#### [JOBS]
**1.** Check each statement against the blog notice below and answer yes or no, quoting the deciding words of the notice exactly.
(a) The blog owner can switch off the new feature.
(b) Typepad told its customers before introducing the new feature.
(c) Comments caught as spam by mistake can be released by hand from a folder.
**2.** In one to three sentences, explain why the blog notice below says the spam detection is misconfigured.
**3.** Answer these questions from the blog notice below.
(a) About how long ago did commenters' problems begin?
(b) How many entries were in the spam folder this morning?
(c) What must be entered when a comment has more than a few words of plain text?

#### [TEXT EXTRACT]
================
Commentators here have experienced serious problems since about 12 days ago.
Before that, there was hardly spam comments (viagra ads and the like) on this blog and comments were running relatively smooth.
Then Typepad, the company that runs the basic system of this and many other blogs, introduced a new feature. Like usually, they didn’t bother to inform their customers about this.
Since the new feature was introduced, any comment with more than a few words of plain text is somewhat considered as spam and a CAPTCHA number input is required. Often comments are outright rejected as spam.
There is no way for me to shut off this feature. It is not specific to this blog, but other blogs running on Typepad have the same problem and are also complaining.
As part of the new feature anything falsly identified as spam is now placed in a special folder I can review. I can also manually release comments caught in this scheme from the folder.
But to have real time comments, as it should be, this would require me to sit in front of the screen all day and do nothing else.
This morning there were 48 entries in the spam-folder, 46 of those were legitimate comments (many redundant as people have tried several times.) Two were indeed spam. When 96% of "spam" is legitimate commenting, the spam detection is obviously misconfigurated.
================
#### [EXTRACTED INFORMATION]
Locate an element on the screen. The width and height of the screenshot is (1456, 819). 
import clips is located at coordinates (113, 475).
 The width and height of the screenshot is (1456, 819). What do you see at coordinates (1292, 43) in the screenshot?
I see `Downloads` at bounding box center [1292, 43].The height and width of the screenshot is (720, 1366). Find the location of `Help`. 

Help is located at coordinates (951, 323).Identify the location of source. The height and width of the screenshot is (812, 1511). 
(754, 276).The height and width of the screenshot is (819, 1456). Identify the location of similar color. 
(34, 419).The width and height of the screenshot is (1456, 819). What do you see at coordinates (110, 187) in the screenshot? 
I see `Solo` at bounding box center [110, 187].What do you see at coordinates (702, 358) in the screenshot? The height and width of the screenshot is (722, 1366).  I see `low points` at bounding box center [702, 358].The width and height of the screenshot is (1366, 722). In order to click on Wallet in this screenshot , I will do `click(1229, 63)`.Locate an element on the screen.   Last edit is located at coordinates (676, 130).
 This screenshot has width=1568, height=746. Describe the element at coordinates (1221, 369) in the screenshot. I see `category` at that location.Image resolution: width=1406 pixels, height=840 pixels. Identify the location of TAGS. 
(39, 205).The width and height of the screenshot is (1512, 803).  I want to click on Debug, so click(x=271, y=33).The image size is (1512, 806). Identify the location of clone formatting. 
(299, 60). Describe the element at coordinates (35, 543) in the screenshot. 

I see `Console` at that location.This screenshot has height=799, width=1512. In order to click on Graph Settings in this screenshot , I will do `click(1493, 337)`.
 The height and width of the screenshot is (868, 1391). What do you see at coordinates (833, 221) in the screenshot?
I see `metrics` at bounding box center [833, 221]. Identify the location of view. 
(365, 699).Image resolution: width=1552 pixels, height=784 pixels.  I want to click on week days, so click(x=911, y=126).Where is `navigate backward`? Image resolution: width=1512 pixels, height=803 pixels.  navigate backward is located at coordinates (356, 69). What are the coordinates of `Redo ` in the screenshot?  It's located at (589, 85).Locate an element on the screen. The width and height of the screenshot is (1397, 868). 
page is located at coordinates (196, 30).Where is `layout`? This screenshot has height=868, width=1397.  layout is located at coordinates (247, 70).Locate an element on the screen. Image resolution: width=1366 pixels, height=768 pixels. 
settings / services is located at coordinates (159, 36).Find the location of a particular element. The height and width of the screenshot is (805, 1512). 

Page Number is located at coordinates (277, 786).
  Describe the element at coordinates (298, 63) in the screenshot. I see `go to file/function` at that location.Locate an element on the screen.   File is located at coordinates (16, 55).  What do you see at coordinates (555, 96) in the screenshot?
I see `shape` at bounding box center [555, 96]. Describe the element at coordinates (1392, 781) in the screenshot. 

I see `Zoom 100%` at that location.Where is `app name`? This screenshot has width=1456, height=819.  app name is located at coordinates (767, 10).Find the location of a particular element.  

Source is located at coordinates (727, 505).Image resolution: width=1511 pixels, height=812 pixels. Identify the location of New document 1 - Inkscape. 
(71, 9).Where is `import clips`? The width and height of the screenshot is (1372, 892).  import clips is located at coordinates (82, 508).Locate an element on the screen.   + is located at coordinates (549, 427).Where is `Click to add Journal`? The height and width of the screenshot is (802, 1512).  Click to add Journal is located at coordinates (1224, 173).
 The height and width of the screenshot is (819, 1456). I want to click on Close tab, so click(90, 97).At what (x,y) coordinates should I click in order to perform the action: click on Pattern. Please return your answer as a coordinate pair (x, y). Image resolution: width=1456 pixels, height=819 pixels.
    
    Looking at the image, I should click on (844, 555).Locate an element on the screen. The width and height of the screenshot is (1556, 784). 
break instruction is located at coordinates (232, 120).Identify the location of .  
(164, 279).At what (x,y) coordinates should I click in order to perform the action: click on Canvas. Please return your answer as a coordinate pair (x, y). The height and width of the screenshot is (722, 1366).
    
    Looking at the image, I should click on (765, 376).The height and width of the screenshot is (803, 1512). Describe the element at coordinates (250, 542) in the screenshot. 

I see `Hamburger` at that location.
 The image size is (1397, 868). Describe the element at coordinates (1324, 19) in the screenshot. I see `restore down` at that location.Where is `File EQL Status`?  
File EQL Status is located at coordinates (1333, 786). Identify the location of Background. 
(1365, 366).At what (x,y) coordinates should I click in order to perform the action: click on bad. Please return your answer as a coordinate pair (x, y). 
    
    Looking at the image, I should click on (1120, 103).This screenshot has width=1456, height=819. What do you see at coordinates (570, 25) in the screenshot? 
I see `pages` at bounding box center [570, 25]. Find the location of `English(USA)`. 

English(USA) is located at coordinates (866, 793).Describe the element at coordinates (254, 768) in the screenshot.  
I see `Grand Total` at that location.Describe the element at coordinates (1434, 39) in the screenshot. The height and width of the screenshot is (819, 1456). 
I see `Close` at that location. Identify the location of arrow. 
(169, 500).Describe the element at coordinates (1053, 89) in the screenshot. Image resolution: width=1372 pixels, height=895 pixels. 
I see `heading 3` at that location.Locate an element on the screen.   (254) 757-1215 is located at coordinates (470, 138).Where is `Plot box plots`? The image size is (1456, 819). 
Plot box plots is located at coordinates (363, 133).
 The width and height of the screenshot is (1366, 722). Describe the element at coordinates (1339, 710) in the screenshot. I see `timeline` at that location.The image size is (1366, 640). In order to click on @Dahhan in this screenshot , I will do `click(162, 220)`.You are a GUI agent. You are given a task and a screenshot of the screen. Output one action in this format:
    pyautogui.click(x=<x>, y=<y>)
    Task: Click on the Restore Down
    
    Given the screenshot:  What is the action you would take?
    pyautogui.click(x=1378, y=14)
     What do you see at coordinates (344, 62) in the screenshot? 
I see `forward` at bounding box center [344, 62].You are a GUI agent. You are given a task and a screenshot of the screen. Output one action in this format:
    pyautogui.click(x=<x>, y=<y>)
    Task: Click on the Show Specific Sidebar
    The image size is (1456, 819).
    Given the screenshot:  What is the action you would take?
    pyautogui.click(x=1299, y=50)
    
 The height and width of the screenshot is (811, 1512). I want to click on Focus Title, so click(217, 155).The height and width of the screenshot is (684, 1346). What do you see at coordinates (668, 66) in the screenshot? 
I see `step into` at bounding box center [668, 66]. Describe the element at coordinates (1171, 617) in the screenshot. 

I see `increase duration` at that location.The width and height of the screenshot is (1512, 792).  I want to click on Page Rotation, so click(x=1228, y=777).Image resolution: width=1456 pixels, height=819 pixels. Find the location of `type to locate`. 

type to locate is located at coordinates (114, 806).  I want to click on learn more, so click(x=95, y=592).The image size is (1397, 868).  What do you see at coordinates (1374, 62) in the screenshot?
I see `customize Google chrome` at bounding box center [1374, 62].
================
#### [ANSWERS GIVEN]
**1.**
(a) No: "There is no way for me to shut off this feature."
(b) No: "they didn’t bother to inform their customers about this."
(c) Yes: "I can also manually release comments caught in this scheme from the folder."

**2.** Of the 48 entries in the spam folder that morning, 46 were legitimate comments and only two were spam. Since 96% of what was labeled "spam" was legitimate commenting, the writer concludes that the detection is obviously misconfigured.

**3.**
(a) About 12 days ago.
(b) 48.
(c) A CAPTCHA number.